Using tcpdump on my Linux server where coturn is running, I traced the STUN/TURN requests arriving at coturn port 3478, from Trickle-ICE on Chrome.


This is the Wireshark trace of those requests:
No. Time Source Destination Protocol Length Info
1 0.000000 5.6.7.8 1.2.3.4 STUN 62 Binding Request
2 0.000290 5.6.7.8 1.2.3.4 STUN 62 Binding Request
3 0.047414 5.6.7.8 1.2.3.4 STUN 70 Allocate Request UDP
4 0.047580 5.6.7.8 1.2.3.4 STUN 70 Allocate Request UDP
5 0.097650 5.6.7.8 1.2.3.4 STUN 62 Binding Request
6 0.099869 5.6.7.8 1.2.3.4 STUN 62 Binding Request
7 0.147398 5.6.7.8 1.2.3.4 STUN 70 Allocate Request UDP
8 0.147613 5.6.7.8 1.2.3.4 STUN 70 Allocate Request UDP
9 0.297656 5.6.7.8 1.2.3.4 STUN 62 Binding Request
10 0.299877 5.6.7.8 1.2.3.4 STUN 62 Binding Request
11 0.350324 5.6.7.8 1.2.3.4 STUN 70 Allocate Request UDP
...
[snip]
...
37 9.552835 5.6.7.8 1.2.3.4 STUN 62 Binding Request

I changed the IP's and domain names in these listings, but the real IP's and domain names are correct.

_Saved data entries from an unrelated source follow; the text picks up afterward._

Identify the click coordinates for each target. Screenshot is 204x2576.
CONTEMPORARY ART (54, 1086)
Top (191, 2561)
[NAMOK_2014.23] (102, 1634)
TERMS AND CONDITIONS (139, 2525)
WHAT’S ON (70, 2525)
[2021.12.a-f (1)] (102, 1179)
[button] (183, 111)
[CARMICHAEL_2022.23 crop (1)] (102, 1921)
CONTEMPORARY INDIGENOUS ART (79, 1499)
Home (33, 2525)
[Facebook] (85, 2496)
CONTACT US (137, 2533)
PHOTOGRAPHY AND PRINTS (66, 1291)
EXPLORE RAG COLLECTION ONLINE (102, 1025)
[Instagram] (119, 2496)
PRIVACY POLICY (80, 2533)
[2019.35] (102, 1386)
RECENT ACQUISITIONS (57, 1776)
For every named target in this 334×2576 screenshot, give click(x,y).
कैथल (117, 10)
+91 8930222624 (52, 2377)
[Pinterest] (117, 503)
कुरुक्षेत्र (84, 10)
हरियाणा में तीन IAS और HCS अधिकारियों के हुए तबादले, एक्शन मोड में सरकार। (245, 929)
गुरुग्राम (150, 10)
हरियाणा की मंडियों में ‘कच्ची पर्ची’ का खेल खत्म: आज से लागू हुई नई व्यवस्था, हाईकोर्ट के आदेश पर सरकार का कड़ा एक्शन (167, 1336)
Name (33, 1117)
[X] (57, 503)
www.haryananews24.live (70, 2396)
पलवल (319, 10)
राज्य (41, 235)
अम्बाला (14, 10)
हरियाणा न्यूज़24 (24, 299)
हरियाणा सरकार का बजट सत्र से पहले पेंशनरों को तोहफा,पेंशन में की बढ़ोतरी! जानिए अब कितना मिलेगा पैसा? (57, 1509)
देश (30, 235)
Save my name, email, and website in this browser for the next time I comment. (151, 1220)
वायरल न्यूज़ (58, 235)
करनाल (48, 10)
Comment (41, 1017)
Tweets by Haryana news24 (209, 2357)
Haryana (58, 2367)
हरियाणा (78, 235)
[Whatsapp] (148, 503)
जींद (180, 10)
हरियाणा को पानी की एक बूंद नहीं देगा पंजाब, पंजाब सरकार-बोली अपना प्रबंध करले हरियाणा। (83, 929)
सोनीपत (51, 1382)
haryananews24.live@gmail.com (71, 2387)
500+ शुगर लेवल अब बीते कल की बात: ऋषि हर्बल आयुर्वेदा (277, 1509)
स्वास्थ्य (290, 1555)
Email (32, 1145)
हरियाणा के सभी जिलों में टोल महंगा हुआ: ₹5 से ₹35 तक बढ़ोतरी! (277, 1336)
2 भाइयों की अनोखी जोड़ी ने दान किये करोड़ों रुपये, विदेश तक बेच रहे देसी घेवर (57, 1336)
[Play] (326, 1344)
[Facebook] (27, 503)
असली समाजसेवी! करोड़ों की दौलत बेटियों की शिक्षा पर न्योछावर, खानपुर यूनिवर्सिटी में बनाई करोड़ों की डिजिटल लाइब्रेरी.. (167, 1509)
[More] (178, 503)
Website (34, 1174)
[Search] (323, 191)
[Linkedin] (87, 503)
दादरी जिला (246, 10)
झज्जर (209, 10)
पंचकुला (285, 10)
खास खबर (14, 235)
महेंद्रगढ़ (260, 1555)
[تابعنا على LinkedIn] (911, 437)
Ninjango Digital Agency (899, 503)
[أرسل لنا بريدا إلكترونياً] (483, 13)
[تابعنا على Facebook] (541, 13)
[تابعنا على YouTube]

I'm starting coturn like this:
turnserver -c /opt/coturn/turnserver-4.4.5.2/examples/etc/turntest3.conf

The config file (turntest3.conf) contains this:
listening-port=3478
tls-listening-port=5349
listening-ip=1.2.3.4
relay-ip=1.2.3.9
external-ip=1.2.3.4
#relay-threads=10
#fingerprint
lt-cred-mech
user=u:0
cert=/etc/nginx/ssl/example.com.crt
pkey=/etc/nginx/ssl/example.com.key
#mobility
verbose

netstat commands on the Linux server, show how coturn is listening for STUN/TURN requests:

netstat -a | grep 'stun'
tcp        0      0 example.com:stun             *:*                         LISTEN
tcp        0      0 example.com:stuns            *:*                         LISTEN
udp        0      0 example.com:stuns            *:*
udp        0      0 example.com:stuns            *:*
udp        0      0 example.com:stuns            *:*
udp        0      0 example.com:stuns            *:*
udp        0      0 example.com:stun             *:*
udp        0      0 example.com:stun             *:*
udp        0      0 example.com:stun             *:*
udp        0      0 example.com:stun             *:*

netstat -a | grep '3478'
sctp                example.com:3478                                         LISTEN

netstat -a | grep '5349'
sctp                example.com:5349                                         LISTEN

Does the above mean that coturn is not listening for UDP? And if so, how do I fix that?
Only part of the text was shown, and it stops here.